28th Apr 2026 16:01
SANTANDER UK PLC
(LEI: PTCQB104N23FMNK2RZ28)
STRUCTURED NOTE AND CERTIFICATE PROGRAMME
NOTIFICATION OF ADMISSION TO TRADING OF TRANSFERABLE SECURITIES
The following transferrable securities issued by Santander UK plc (the "Issuer") have today, 28 April 2026, been admitted to trading on the main market of the London Stock Exchange plc:
(1) Issue of £2,660,622 Equity Index Linked Notes due 2031 (XS3254396370) (the "Series 1313 Notes"); and
(2) Issue of £4,168,041 Equity Index Linked Notes due 2031 (XS3254389326) (the "Series 1314 Notes").
The Series 1313 Notes are issued under the Issuer's Notes and Certificates programme pursuant to a Base Prospectus dated 30 September 2025 as supplemented from time to time (the "Notes and Certificates Base Prospectus"), read together with the Final Terms of the Series 1313 Notes dated 19 January 2026.
The Series 1314 Notes are issued under the Issuer's Structured Note and Certificate programme pursuant to the base prospectus dated 14 March 2025 as supplemented from time to time and pursuant to the base prospectus dated 13 March 2026 as supplemented from the time to time" (the "Structured Note and Certificate Base Prospectus" and together with the Notes and Certificates Base Prospectus, the "Base Prospectuses"), read together with the Final Terms of the Series 1314 Notes dated 19 January 2026.
Full information on the Issuer and the offer of the Series 1313 Notes and the Series 1314 Notes is only available on the basis of the Notes and Certificate Base Prospectus or the Structured Note and Certificate Base Prospectus, as applicable, in each case read together with the relevant Final Terms.
The Base Prospectuses and the Final Terms have been published on the website of the Issuer at https://www.santander.co.uk/about-santander/investor-relations .
For further information, please contact:
The Structured Notes Desk: [email protected]
Please note that the information contained in the Base Prospectuses and the Final Terms may be addressed to and/or targeted at persons who are residents of particular countries (specified in the Base Prospectuses and/or the Final Terms) only and is not intended for use and should not be relied upon by any person outside these countries and/or to whom the offer contained in the Base Prospectuses and/or the Final Terms is not addressed. Prior to relying on the information contained in the Base Prospectuses, and/or the Final Terms, you must ascertain from the Base Prospectuses and/or the Final Terms whether or not you are part of the intended addressees of the information contained therein.
Your right to access this service is conditional upon complying with the above requirement.

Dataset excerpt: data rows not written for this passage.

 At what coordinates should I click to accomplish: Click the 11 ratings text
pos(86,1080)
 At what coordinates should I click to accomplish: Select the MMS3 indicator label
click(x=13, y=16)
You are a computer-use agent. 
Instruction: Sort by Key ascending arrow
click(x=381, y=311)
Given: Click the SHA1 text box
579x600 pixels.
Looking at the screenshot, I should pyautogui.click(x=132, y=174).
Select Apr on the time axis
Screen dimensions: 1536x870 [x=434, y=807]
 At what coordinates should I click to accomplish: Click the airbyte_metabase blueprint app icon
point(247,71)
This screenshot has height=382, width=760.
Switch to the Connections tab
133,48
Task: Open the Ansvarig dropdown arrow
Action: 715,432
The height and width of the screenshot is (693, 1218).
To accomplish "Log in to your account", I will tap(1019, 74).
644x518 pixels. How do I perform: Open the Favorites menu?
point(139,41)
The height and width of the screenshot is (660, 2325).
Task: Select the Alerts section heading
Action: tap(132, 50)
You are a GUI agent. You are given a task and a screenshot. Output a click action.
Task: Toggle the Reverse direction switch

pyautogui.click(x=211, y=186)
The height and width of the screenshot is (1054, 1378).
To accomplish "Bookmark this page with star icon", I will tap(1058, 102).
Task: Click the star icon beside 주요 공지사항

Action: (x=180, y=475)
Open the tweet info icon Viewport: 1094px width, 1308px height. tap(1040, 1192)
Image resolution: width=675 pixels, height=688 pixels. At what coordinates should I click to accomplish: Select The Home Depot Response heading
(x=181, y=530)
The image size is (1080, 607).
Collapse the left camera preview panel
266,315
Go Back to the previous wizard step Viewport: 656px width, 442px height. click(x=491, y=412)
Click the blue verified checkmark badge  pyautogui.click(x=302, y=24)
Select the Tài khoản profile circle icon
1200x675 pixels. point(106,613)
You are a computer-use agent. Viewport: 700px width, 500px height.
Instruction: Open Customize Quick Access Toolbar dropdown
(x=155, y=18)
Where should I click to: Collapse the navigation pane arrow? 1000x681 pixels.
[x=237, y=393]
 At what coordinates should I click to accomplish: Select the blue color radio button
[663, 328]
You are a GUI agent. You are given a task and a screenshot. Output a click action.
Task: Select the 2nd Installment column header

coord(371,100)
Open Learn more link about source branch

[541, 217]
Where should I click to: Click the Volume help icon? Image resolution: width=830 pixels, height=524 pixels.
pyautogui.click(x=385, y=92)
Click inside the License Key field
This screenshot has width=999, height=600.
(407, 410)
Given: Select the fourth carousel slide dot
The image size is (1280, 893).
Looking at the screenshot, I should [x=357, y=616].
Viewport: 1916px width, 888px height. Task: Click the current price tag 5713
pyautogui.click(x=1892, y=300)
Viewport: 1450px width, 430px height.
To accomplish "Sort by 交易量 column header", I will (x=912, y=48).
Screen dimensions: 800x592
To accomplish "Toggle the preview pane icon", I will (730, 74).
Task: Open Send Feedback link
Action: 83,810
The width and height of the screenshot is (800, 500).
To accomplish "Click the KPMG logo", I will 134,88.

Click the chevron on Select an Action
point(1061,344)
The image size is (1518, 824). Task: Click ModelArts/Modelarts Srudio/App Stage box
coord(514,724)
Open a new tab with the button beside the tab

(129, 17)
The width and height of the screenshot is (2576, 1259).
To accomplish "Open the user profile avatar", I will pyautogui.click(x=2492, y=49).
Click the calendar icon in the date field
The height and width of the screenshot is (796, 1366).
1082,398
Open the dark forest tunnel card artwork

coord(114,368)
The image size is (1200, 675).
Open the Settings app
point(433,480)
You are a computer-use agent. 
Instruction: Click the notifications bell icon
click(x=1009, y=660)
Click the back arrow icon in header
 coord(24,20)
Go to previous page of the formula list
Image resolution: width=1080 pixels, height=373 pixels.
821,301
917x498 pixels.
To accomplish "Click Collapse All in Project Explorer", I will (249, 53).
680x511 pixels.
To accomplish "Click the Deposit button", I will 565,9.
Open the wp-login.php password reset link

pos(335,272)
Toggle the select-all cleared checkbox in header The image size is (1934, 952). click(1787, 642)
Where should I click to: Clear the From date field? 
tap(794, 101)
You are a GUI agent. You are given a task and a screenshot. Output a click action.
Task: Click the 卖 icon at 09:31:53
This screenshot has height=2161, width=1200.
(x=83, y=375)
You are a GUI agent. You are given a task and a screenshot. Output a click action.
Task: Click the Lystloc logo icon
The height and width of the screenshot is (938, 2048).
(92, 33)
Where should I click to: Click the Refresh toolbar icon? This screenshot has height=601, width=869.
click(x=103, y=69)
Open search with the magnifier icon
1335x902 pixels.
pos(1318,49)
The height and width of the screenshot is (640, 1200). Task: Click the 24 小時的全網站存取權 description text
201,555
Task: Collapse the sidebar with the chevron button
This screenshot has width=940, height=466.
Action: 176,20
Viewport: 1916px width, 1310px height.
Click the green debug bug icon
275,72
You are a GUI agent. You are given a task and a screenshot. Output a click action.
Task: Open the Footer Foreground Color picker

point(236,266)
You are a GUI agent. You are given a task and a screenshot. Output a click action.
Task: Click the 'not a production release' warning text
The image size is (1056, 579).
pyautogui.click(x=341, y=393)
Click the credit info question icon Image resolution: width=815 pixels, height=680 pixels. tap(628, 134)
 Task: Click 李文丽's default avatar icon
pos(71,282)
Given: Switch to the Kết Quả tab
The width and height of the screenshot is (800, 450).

The Final Terms referenced herein do not constitute an offer of securities for sale in the United States. The securities described herein have not been, and will not be, registered under the U.S. Securities Act of 1933, as amended (the "Securities Act"), or under any relevant securities laws of any state of the United States of America, and may not be offered or sold to U.S. persons or to persons within the United States of America, except pursuant to an exemption from the Securities Act.